If you are a data center developer or investor, build the emissions accounting for behind-the-meter gas into your capital planning now. Today's regulatory gap that allows multi-gigawatt gas installations without major environmental review is unlikely to persist. Projects that lock in gas-only generation may face retrofitting costs or carbon pricing exposure within the operational life of the equipment.

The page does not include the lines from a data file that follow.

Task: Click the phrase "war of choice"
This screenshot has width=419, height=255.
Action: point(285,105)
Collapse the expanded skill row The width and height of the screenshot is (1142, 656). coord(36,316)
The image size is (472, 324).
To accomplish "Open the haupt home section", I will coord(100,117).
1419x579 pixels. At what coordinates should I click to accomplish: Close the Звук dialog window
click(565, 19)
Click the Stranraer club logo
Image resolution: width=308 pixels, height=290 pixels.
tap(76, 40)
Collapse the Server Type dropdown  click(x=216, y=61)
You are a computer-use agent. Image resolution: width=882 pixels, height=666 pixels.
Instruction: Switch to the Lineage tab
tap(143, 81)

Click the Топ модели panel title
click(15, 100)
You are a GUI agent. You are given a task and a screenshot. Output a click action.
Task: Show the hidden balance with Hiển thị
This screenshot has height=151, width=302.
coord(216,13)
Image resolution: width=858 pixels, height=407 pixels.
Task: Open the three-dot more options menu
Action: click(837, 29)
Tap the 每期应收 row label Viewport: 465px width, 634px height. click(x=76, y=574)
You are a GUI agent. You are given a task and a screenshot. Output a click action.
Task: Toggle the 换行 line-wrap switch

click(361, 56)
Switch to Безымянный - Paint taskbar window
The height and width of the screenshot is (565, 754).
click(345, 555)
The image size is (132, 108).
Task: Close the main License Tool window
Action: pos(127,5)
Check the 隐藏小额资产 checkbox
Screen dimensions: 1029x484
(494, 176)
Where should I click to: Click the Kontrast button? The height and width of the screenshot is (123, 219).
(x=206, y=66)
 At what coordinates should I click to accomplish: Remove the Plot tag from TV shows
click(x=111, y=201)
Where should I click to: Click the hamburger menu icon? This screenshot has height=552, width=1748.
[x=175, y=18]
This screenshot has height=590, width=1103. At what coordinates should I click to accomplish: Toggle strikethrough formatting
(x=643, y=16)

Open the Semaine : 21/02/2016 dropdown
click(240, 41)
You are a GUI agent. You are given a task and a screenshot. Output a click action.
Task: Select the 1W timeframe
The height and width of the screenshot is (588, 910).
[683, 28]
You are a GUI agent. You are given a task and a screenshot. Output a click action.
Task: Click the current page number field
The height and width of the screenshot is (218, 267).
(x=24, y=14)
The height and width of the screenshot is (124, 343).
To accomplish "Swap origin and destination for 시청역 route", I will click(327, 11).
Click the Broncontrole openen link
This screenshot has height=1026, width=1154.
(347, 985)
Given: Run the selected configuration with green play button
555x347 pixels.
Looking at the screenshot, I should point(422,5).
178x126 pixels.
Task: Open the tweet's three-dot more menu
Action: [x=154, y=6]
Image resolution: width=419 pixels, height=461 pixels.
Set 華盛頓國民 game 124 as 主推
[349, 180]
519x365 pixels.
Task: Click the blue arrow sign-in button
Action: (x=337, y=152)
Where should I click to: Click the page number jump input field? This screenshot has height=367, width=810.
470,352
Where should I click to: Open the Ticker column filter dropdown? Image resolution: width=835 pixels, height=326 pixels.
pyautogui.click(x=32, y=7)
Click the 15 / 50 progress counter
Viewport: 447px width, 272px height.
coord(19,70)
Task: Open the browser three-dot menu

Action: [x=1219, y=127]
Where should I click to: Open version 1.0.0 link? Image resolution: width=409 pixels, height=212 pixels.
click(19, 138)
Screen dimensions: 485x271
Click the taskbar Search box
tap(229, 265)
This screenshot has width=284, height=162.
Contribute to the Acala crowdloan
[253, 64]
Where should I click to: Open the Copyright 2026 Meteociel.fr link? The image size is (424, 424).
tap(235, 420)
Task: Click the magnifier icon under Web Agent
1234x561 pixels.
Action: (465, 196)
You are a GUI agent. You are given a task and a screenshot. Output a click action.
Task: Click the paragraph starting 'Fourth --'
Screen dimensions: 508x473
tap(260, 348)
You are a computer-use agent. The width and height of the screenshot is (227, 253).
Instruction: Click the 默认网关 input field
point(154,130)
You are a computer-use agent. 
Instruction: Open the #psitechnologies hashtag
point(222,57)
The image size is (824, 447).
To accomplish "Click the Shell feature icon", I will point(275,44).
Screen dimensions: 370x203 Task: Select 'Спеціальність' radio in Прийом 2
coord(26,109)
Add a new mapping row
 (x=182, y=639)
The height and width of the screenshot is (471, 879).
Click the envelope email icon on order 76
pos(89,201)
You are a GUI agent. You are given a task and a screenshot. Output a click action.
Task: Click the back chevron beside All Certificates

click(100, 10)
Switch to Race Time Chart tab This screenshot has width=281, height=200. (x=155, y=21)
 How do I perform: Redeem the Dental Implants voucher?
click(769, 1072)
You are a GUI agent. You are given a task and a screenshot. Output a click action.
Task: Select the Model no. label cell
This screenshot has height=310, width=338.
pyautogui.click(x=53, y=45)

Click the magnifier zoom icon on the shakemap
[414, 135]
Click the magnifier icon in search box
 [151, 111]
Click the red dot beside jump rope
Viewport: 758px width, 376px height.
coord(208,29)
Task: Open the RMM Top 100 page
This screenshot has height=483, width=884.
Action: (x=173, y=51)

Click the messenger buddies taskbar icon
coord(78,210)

If you live near a proposed data center, examine the power source, not just the facility footprint. "Data center" permitting debates tend to focus on land use, water consumption, and noise. Climate impact from behind-the-meter gas generation may be the largest externality, and it is the one least likely to appear in local zoning hearings.

Limitations

This analysis relies on Cleanview's identified subset of behind-the-meter projects. The actual pipeline may be larger or smaller. The emissions calculation assumes all 56 GW reaches operation at a 0.85 capacity factor with a blended emissions rate of 0.50 metric tons CO2 per MWh. Real-world operations will vary by equipment type, utilization rate, and whether developers deploy partial renewable generation alongside gas. Not all 2,200 GW in the interconnection queue is clean energy; some projects are natural gas. The 19% completion rate is historical and could improve under FERC Order 2023 reforms, though early evidence of improvement is limited.

The Bottom Line

The United States is adding 86 GW of new generating capacity in 2026, the largest single-year build in over two decades. Solar accounts for 51% of additions. Battery storage accounts for 28%. On paper, the energy transition is accelerating. In practice, 2,200 GW of clean energy projects are trapped in a queue that kills four out of five of them, while AI data centers are building 56 GW of gas plants on the other side of the fence. The interconnection queue is not a technical problem. It is not a financing problem. It is a paperwork problem, and it is converting the largest clean energy pipeline in American history into a fossil fuel subsidy. Every month the queue remains broken is another month of turbine orders, concrete pours, and 30-year gas commitments that will still be running when the queue finally clears.